Когда расцвел нэп, родители наши спохватились и крепко запрягли нас в тяжелый воз учебы; ко мне и к Зине по очереди стали приходить (по три раза в неделю каждая) три учительницы: Екатерина Ивановна Мелешко из бывшей Ржевской гимназии - готовила в школу по всем предметам (как эсерку, ее потом арестовали); Елена Ал. Беловерхая, бывшая смольная институтка - французский язык (в 1925 году уехала в Париж); и молоденькая, аккуратная, как белая кошечка, Евгения Петровна Спельман, которую мы прозвали Фру-фру.
...Еще в 1927 году после одной вечеринки у Зины четыре подруги задержались до часа и остались ночевать. Нам постелили вповалку на ковре. Мне было тогда 15, Зине 13 с половиной, другим двум столько же: одетые в прямые короткие платья, мы выглядели детьми. Среди нас выделялась утонченная 16-летняя девушка с лицом и прической античной камеи. Ее гибкую фигуру плотно облегало черное бархатное платье, расходящееся от бедер складками до пят (еще не виданная у нас мода); на тонкой белой шее золотая цепочка с медальоном. Перед сном, стягивая с себя трикотажные майки и штаны, мы уставились на ее шелковую комбинацию, кружевной лифчик и чулки-паутинки - может быть, уже нейлон? Ничего подобного мы не имели.
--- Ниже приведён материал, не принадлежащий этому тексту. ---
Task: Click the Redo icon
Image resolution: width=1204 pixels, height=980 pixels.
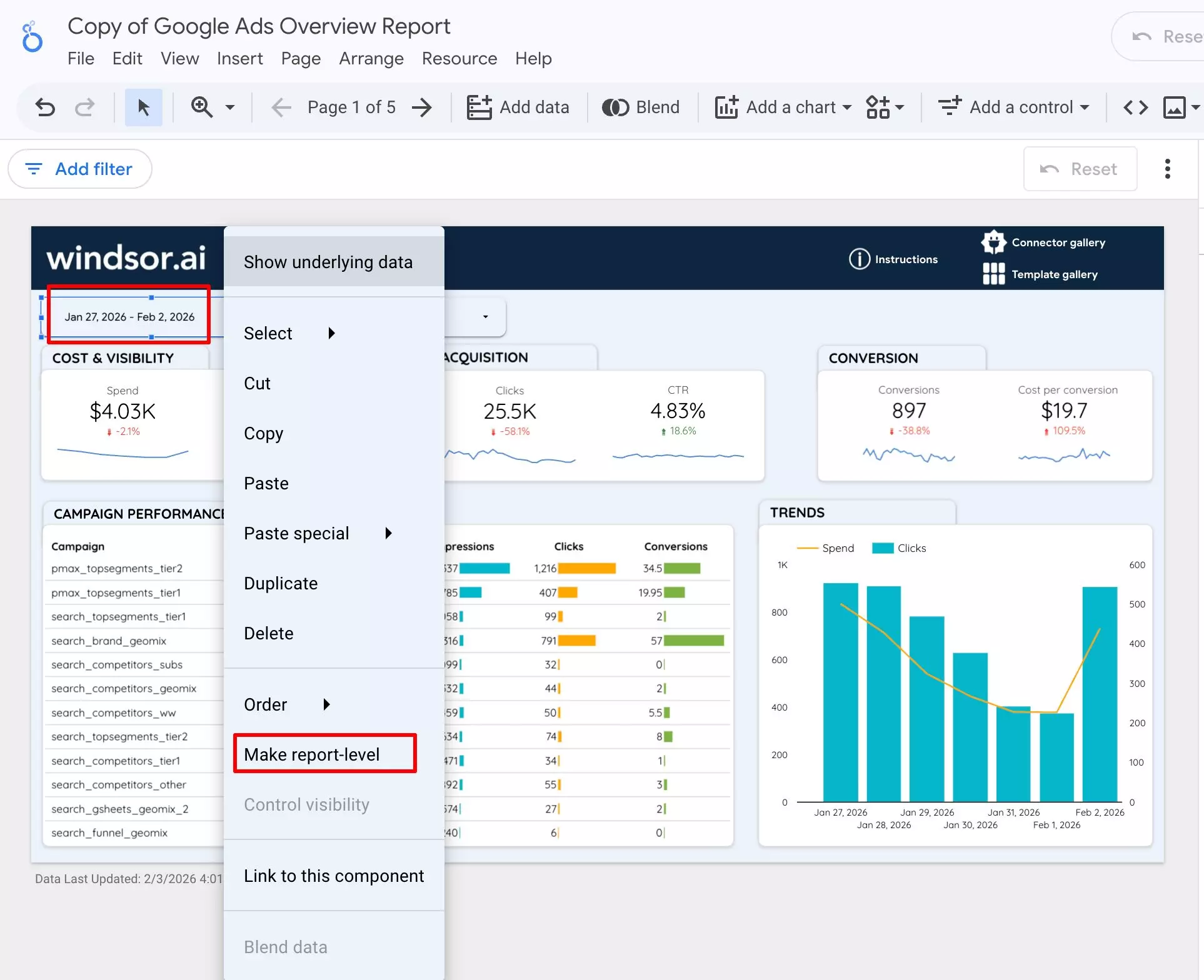Action: pyautogui.click(x=86, y=107)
Это была Марина Корвин-Круковская. Она принадлежала к знатному древнему роду, в совершенстве знала французский, мать привила ей великосветские манеры. Однако жила она где-то в Вишняках, в деревянном домишке, каждый день шлепала по грязи на станцию, работала чертежницей в заводском КБ. Марина страдала от убожества своей жизни точно так же, как героиня рассказа Мопассана "La parure", но история ее потекла в другую сторону. Не знаю, где и как с ней познакомился бельгийский граф Д'Эстре. Влюбился по уши и, что самое невероятное, обвенчался с ней в посольстве (оба они католики). Он прятал ее там, пока не добился от наших блюстителей коммунистической морали разрешения увезти законную жену за границу; одно время браки с иностранцами были в Советском Союзе запрещены. Его родственники-аристократы приняли Марину радушно, она принадлежала к их вере и касте, была очень красива, хорошо воспитана и к тому же казалась им жертвой большевиков. Небывалая удача потрясла наше воображение... Года через два мать Марины, прозябавшая в Вишняках, принесла показать фотографии, присланные с Лазурного берега: еще более похорошевшая от счастья и богатства молодая графиня Д'Эстре снялась с мужем, свекровью и маленьким наследником под приморскими пальмами где-то между Ниццей и Монте-Карло. Зина глубоко вздохнула от зависти. "Брось, - сказала я, - мы рылом не вышли".